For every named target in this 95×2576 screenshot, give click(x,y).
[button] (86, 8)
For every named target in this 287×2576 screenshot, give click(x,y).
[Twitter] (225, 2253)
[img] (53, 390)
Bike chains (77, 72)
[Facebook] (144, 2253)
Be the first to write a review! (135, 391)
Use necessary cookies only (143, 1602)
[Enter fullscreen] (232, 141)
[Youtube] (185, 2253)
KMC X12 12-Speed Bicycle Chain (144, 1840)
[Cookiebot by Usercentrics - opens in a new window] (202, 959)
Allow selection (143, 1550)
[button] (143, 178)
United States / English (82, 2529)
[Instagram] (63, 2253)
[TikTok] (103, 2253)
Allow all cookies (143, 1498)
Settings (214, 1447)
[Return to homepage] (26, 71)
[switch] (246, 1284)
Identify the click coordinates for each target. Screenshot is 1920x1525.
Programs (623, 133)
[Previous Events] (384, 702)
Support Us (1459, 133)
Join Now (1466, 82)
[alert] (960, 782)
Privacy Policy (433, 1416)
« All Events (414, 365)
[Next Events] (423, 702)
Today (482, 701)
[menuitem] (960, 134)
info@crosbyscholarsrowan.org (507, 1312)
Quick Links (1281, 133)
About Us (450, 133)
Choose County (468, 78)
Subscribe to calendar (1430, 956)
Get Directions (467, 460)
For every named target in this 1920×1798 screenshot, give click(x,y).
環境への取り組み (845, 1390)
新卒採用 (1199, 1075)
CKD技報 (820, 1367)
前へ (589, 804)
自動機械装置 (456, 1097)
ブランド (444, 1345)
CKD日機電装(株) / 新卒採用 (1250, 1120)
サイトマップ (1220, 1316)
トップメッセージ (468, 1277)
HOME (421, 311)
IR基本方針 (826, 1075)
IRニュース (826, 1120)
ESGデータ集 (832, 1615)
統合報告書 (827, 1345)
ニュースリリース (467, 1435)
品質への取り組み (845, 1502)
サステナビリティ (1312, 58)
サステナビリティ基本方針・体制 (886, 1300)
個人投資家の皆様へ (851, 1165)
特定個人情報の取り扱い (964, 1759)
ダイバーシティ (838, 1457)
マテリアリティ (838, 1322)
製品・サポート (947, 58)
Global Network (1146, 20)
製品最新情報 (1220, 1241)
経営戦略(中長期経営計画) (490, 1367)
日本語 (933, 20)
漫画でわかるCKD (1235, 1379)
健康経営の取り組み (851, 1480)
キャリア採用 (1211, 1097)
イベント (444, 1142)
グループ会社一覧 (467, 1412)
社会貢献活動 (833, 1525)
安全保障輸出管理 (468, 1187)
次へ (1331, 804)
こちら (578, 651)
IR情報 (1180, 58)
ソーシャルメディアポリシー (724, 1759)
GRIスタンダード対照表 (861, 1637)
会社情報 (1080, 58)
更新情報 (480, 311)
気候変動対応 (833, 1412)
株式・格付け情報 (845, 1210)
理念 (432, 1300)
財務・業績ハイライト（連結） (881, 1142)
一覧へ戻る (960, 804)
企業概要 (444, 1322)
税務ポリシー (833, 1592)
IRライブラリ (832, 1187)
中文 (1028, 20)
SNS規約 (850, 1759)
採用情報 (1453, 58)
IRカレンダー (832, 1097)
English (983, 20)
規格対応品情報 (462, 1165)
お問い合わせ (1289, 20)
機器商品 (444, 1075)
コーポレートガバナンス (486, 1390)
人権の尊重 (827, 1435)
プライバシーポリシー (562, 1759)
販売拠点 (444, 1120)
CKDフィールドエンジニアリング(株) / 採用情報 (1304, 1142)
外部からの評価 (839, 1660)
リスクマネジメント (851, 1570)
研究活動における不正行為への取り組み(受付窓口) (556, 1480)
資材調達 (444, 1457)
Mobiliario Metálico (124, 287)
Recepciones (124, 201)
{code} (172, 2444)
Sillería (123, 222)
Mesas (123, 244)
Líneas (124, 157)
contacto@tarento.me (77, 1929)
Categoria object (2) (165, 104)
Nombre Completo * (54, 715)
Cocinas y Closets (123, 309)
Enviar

**Brief**
What is needed is an exact copy of the lines from the one containing "機器商品 (444, 1075)" through the last line of the records, and nothing else.

**Result**
機器商品 (444, 1075)
コーポレートガバナンス (486, 1390)
人権の尊重 (827, 1435)
プライバシーポリシー (562, 1759)
販売拠点 (444, 1120)
CKDフィールドエンジニアリング(株) / 採用情報 (1304, 1142)
外部からの評価 (839, 1660)
リスクマネジメント (851, 1570)
研究活動における不正行為への取り組み(受付窓口) (556, 1480)
資材調達 (444, 1457)
Mobiliario Metálico (124, 287)
Recepciones (124, 201)
{code} (172, 2444)
Sillería (123, 222)
Mesas (123, 244)
Líneas (124, 157)
contacto@tarento.me (77, 1929)
Categoria object (2) (165, 104)
Nombre Completo * (54, 715)
Cocinas y Closets (123, 309)
Enviar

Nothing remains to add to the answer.